ほどなくして、すりガラス越しに赤い制服を着た人のシルエットが見えると、ドアがノックされた。”先生”は、はーいと答えてドアを開けに行った。心なしか足取りが軽いように見える。
「ドーモー」
現れた配達員は金髪で顔の彫りが深く高身長の、これでもかというほどステレオタイプなイメージの白人女性だった。しかし、声に元気がないのが気になった。その顔でキャサリンならもっと陽気であって然るべきだ、というのは流石に偏見が過ぎるが、先入観を抜きにしても不自然に委縮しているような…………いや、怯えている?不自然な挙動を訝しんでいると、突然、配達員の後ろから大柄な男が現れた。

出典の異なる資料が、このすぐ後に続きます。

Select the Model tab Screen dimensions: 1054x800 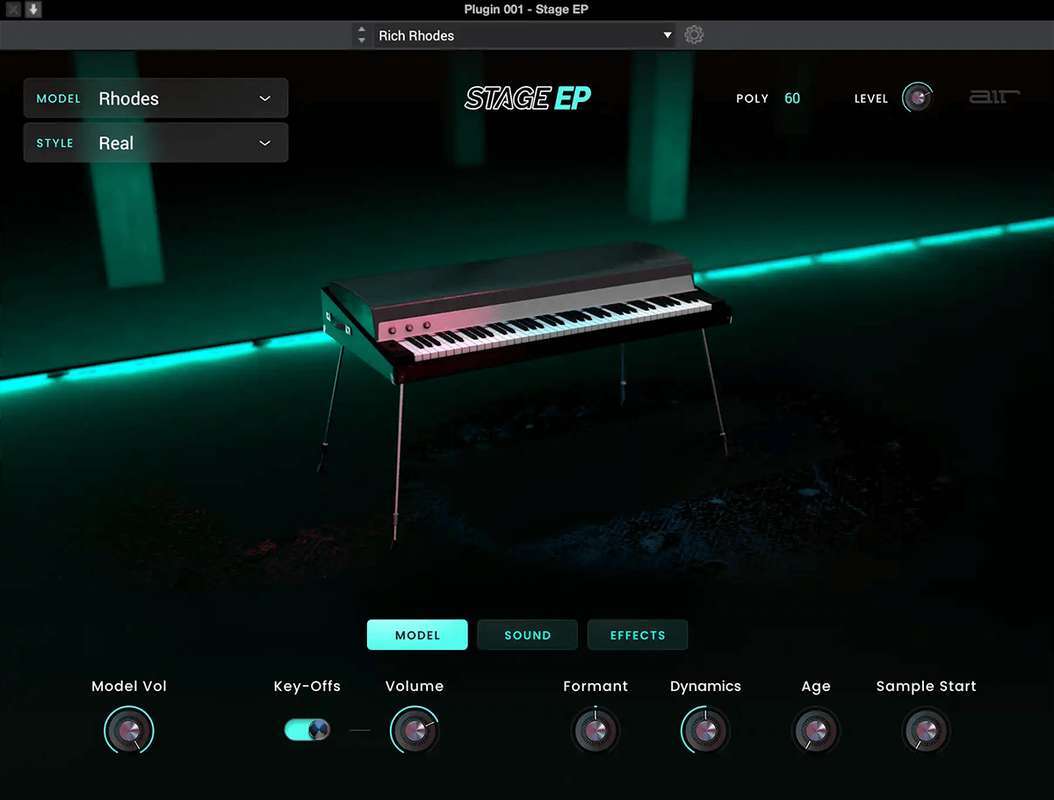coord(417,635)
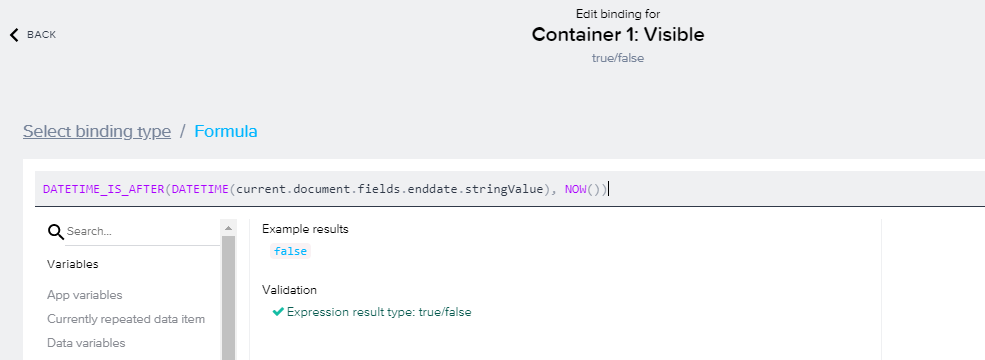Go back using the BACK label

coord(41,35)
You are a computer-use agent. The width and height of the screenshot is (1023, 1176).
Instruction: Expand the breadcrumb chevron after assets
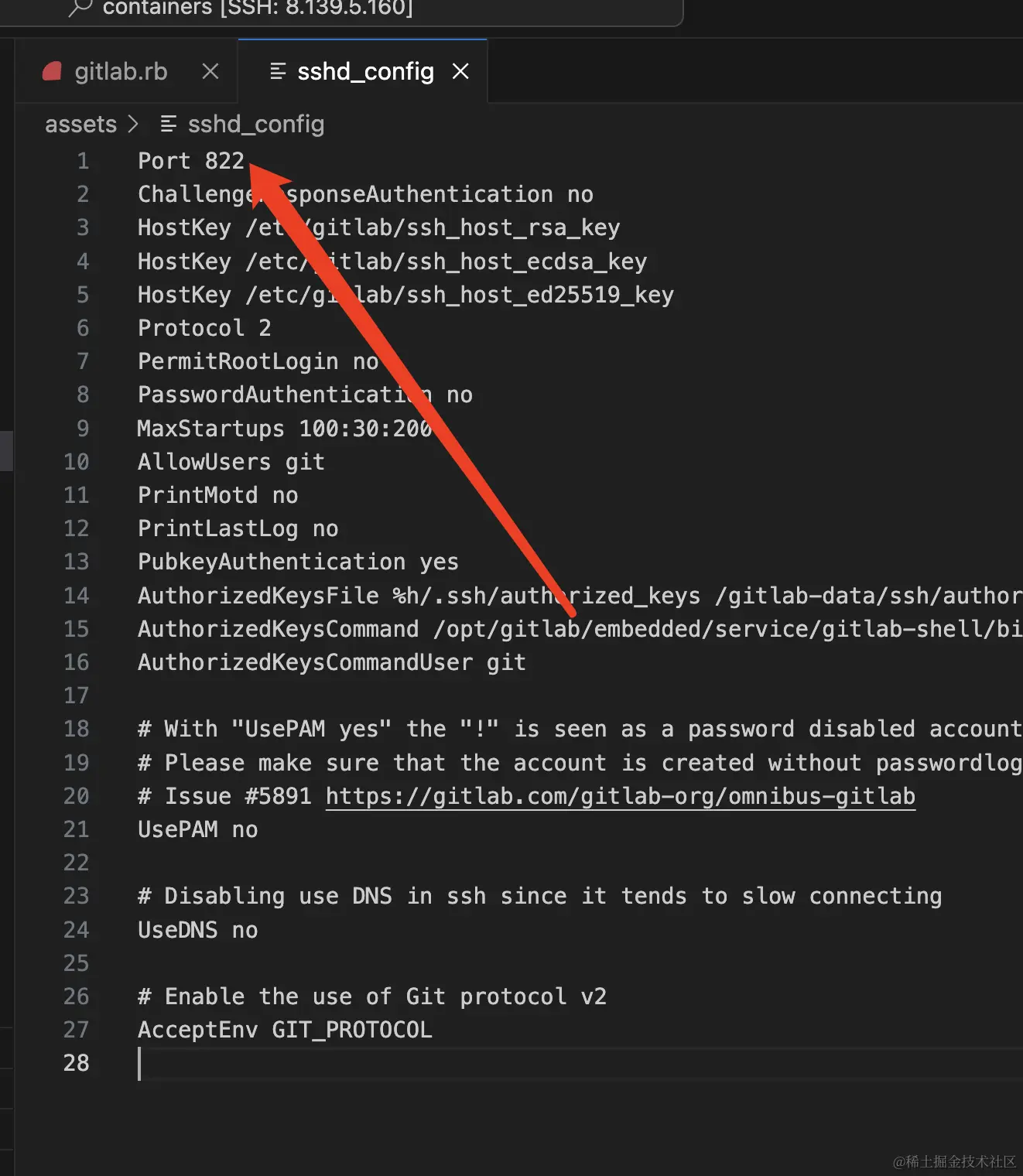click(133, 125)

「死にたくなかったら質問に答えろ。ここに人工臓器なんてものを作ってるバカは居るか?」
男は右手に拳銃らしきものを持っており、それを見せつけるように配達員の側頭部に押し付けている。
「居るよ。でも紹介は後で良いかな?ピザが冷めてしまう」
銃声が4発鳴り、果敢にも口答えをした”先生”は床に崩れ落ちた。彼女の服に血が滲み、首からも出血しているのが見てとれた。配達員はピザを持ったままただ震えている。何故この現代日本に本物の銃を持った強盗が存在する?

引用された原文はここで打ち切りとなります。